- WORK TASK: In the records below, find the line containing "Preventive (50, 1023)" and the line containing "фото (34, 1771)"; please repeat exactly the lines from one to the other, both included, and nothing more.
START DATA EXTRACTS
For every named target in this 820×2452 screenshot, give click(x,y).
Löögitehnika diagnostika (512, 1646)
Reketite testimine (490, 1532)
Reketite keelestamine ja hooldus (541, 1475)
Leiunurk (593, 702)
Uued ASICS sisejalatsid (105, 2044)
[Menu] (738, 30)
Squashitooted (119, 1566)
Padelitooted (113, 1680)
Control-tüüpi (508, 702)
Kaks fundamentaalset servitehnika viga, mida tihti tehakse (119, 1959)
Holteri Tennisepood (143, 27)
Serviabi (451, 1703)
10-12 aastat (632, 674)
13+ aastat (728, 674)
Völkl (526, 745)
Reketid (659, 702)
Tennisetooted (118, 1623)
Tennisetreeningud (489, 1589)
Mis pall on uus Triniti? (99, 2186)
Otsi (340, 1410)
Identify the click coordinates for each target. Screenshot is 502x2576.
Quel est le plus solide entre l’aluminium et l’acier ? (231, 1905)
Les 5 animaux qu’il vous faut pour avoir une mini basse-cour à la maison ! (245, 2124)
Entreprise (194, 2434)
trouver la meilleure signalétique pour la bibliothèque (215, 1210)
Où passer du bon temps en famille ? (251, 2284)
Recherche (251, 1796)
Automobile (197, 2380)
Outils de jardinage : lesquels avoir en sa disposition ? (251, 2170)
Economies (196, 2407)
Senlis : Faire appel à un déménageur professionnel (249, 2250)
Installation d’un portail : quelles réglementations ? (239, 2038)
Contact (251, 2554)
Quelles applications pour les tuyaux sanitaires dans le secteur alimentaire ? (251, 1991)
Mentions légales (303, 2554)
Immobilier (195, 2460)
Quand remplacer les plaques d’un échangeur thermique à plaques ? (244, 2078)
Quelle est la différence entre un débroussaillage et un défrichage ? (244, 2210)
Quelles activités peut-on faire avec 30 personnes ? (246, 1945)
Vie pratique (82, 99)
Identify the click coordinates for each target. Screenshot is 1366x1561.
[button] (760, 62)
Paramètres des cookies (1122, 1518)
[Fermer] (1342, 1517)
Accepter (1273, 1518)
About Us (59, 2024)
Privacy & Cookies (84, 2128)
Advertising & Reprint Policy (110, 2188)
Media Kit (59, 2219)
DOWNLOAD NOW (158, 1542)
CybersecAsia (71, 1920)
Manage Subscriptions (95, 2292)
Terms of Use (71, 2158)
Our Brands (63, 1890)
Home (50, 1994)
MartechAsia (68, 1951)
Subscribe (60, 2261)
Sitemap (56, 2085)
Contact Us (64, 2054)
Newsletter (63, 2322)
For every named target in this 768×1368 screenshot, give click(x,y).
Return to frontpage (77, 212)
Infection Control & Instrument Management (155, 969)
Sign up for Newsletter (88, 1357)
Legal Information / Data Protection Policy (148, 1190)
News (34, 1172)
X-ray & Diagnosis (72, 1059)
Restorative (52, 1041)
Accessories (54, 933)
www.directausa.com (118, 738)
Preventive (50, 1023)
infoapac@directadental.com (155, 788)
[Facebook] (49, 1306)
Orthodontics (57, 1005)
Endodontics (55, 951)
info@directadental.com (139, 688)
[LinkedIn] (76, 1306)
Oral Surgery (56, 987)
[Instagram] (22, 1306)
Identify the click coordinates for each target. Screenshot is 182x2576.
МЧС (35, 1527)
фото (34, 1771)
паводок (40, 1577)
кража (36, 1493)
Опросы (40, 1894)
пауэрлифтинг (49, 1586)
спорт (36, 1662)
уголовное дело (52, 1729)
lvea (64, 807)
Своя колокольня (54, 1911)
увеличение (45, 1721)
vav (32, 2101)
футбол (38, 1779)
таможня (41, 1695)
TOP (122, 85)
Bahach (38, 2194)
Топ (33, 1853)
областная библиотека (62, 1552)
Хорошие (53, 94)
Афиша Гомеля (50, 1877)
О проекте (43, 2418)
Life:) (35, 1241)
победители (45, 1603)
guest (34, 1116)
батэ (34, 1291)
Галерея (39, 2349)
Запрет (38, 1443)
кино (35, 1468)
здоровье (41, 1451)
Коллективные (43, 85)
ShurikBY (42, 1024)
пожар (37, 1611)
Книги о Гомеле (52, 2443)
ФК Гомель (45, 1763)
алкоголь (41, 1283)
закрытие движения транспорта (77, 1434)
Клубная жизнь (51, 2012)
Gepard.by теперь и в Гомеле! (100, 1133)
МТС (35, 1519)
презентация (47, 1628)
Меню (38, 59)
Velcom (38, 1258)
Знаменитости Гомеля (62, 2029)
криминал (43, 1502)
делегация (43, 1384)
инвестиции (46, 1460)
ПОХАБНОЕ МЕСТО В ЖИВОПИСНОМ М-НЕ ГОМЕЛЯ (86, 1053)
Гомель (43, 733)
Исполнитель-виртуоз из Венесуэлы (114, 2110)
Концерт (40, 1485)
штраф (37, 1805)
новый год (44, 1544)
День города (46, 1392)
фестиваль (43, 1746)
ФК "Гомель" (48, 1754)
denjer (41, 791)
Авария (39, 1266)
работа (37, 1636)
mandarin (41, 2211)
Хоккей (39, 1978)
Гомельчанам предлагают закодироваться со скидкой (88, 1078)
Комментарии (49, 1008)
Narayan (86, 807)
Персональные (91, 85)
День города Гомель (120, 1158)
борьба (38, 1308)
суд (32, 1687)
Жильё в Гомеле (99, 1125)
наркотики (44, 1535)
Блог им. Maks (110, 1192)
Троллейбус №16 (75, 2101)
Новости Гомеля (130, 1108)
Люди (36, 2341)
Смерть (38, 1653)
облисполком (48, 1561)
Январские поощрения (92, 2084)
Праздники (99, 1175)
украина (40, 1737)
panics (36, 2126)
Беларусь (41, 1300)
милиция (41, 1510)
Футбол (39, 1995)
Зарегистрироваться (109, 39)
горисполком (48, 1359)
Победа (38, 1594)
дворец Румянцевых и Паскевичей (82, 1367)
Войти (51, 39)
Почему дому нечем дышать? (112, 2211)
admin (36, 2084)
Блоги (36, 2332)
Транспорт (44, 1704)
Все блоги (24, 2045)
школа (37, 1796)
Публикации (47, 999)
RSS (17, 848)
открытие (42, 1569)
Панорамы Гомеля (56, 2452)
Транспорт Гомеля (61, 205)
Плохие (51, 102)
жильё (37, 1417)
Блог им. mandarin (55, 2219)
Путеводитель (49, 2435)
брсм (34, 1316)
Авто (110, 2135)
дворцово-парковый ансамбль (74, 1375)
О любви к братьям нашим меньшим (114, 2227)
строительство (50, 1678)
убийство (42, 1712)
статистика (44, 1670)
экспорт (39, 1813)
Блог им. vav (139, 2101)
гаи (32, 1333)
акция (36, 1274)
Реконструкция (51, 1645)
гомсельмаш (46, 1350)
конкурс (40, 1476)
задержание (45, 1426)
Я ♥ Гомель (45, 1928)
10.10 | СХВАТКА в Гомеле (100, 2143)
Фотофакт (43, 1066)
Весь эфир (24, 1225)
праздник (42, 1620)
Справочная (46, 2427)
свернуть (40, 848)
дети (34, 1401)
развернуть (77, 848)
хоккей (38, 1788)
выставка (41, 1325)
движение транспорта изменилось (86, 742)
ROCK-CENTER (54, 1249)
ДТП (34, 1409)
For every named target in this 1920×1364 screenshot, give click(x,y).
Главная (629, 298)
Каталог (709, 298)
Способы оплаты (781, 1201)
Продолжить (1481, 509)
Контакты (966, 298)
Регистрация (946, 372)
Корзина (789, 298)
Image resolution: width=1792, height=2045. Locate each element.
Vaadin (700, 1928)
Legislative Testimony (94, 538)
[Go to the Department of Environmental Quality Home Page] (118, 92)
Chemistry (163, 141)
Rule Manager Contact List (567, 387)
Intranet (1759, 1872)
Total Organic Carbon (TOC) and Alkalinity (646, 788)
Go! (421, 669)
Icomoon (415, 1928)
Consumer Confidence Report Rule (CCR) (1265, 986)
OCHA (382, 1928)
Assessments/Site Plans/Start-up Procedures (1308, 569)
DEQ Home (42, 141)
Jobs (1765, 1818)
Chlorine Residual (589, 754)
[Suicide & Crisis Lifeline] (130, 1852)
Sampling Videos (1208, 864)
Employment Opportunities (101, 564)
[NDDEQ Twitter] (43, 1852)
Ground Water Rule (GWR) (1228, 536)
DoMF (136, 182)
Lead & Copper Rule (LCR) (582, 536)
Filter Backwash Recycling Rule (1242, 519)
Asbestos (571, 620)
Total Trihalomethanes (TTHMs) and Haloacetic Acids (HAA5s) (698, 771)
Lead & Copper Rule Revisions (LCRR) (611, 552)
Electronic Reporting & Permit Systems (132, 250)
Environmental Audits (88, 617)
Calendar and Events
END DATA EXTRACTS
- COMPLETED TASK:
Preventive (50, 1023)
infoapac@directadental.com (155, 788)
[Facebook] (49, 1306)
Orthodontics (57, 1005)
Endodontics (55, 951)
info@directadental.com (139, 688)
[LinkedIn] (76, 1306)
Oral Surgery (56, 987)
[Instagram] (22, 1306)
Identify the click coordinates for each target. Screenshot is 182x2576.
МЧС (35, 1527)
фото (34, 1771)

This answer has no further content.